Stored entries
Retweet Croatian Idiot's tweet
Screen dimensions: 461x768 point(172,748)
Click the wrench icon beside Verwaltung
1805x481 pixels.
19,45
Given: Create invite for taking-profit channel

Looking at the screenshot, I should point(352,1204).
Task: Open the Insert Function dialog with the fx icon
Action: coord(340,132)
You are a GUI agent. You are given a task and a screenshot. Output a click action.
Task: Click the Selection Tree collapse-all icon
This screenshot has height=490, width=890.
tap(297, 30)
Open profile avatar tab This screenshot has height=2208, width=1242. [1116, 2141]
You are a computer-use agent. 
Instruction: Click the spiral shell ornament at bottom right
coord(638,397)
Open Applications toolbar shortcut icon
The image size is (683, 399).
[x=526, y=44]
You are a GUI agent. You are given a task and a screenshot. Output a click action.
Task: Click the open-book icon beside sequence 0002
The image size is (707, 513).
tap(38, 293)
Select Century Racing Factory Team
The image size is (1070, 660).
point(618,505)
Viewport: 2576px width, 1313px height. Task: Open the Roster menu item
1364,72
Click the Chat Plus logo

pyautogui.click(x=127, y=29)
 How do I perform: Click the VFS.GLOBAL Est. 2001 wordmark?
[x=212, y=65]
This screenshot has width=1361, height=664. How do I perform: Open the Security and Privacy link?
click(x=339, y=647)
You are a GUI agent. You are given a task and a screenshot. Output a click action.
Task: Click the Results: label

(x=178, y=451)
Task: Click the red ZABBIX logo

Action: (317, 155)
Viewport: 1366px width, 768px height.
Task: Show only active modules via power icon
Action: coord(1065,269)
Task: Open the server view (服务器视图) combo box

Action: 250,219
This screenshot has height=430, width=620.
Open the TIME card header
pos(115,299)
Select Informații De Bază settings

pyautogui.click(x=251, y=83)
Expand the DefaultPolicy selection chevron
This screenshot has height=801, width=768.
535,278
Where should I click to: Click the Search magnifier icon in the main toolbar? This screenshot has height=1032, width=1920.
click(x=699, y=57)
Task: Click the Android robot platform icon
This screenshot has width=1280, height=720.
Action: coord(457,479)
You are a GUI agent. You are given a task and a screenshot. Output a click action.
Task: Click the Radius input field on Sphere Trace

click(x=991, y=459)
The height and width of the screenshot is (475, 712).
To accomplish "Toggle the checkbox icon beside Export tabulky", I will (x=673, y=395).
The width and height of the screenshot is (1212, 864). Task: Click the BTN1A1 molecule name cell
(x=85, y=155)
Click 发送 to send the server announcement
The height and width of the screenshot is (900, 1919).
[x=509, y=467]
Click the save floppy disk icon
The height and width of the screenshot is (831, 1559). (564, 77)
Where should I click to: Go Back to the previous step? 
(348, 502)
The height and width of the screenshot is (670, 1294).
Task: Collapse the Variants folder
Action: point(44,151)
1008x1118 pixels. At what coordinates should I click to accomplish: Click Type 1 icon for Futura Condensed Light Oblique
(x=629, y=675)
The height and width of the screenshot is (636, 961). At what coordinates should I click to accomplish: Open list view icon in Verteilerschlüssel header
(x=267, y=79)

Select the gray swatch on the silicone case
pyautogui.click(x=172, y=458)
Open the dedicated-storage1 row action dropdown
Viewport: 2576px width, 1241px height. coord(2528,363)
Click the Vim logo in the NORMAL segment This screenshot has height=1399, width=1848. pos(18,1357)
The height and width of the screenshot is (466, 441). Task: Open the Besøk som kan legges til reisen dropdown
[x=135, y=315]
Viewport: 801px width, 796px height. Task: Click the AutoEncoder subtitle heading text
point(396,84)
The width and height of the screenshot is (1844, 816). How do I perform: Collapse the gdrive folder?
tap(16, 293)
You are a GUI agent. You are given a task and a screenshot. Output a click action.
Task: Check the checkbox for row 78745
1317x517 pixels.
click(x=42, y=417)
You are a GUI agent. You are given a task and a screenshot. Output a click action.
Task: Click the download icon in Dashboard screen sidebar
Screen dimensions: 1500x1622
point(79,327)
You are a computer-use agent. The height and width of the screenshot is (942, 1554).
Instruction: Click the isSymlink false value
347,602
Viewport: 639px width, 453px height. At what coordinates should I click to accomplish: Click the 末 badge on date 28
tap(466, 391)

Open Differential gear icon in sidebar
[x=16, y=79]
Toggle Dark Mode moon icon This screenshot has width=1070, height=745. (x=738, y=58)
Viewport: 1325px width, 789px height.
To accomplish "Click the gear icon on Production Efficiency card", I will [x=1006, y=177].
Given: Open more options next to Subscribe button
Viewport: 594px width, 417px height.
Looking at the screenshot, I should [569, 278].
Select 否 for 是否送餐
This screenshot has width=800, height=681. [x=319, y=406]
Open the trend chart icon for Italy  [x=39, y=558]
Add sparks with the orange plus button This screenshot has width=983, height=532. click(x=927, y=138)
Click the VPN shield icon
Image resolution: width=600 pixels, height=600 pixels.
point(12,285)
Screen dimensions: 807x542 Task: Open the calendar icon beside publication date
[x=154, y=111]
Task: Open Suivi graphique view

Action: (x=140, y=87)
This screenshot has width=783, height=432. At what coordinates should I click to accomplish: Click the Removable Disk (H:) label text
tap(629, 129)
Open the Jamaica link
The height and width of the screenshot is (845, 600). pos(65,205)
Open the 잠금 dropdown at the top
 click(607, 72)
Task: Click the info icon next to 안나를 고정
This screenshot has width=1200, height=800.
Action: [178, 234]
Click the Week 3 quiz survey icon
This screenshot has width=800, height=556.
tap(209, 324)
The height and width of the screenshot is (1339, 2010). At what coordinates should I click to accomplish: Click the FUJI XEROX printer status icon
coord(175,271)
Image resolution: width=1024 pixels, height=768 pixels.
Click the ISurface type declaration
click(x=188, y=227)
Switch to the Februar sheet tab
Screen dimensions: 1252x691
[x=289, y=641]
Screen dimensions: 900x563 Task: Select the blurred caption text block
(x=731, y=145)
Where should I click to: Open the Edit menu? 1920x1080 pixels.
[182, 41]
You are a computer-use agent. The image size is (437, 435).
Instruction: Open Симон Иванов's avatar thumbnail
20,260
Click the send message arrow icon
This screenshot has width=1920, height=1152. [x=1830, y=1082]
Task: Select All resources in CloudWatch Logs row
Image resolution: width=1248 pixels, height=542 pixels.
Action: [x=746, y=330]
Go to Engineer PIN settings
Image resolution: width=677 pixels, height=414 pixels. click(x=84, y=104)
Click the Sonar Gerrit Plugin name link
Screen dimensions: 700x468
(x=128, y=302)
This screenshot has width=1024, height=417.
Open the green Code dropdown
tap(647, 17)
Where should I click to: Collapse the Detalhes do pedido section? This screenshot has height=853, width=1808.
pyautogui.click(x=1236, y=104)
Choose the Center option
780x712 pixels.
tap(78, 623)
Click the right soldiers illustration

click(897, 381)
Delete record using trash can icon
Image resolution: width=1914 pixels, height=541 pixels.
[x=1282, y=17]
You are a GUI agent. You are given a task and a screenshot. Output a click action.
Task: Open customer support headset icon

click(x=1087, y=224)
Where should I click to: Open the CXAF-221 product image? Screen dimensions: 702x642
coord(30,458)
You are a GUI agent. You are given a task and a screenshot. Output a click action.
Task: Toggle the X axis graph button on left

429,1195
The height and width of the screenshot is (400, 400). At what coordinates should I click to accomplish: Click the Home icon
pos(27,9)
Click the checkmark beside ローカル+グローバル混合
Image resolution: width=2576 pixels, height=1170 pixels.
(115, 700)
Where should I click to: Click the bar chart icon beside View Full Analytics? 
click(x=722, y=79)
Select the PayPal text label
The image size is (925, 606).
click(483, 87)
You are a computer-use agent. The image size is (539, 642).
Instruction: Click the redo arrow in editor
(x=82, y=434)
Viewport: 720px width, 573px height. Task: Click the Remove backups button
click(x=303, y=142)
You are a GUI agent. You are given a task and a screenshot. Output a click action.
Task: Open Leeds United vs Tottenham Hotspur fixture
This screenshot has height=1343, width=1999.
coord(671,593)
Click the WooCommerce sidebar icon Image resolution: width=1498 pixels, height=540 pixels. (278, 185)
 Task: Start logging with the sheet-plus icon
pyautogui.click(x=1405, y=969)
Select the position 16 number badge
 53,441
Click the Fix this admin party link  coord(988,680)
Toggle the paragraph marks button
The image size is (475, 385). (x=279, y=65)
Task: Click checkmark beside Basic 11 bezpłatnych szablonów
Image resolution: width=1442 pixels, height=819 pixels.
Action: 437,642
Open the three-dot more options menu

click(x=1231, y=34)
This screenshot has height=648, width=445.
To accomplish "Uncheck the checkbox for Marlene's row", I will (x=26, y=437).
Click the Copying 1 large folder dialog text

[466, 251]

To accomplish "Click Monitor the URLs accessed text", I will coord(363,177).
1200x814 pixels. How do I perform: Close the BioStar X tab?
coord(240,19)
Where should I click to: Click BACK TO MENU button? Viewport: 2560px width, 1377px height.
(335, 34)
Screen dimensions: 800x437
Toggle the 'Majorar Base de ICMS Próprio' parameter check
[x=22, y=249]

**EXERCISE BRIEF:**
In the material, from the line with "Toggle the paragraph marks button" through the end, rewrite the lines with "Toggle" changed to "Switch" and everything else kept the same.

**EXERCISE SOLUTION:**
Switch the paragraph marks button
The image size is (475, 385). (x=279, y=65)
Task: Click checkmark beside Basic 11 bezpłatnych szablonów
Image resolution: width=1442 pixels, height=819 pixels.
Action: 437,642
Open the three-dot more options menu

click(x=1231, y=34)
This screenshot has height=648, width=445.
To accomplish "Uncheck the checkbox for Marlene's row", I will (x=26, y=437).
Click the Copying 1 large folder dialog text

[466, 251]

To accomplish "Click Monitor the URLs accessed text", I will coord(363,177).
1200x814 pixels. How do I perform: Close the BioStar X tab?
coord(240,19)
Where should I click to: Click BACK TO MENU button? Viewport: 2560px width, 1377px height.
(335, 34)
Screen dimensions: 800x437
Switch the 'Majorar Base de ICMS Próprio' parameter check
[x=22, y=249]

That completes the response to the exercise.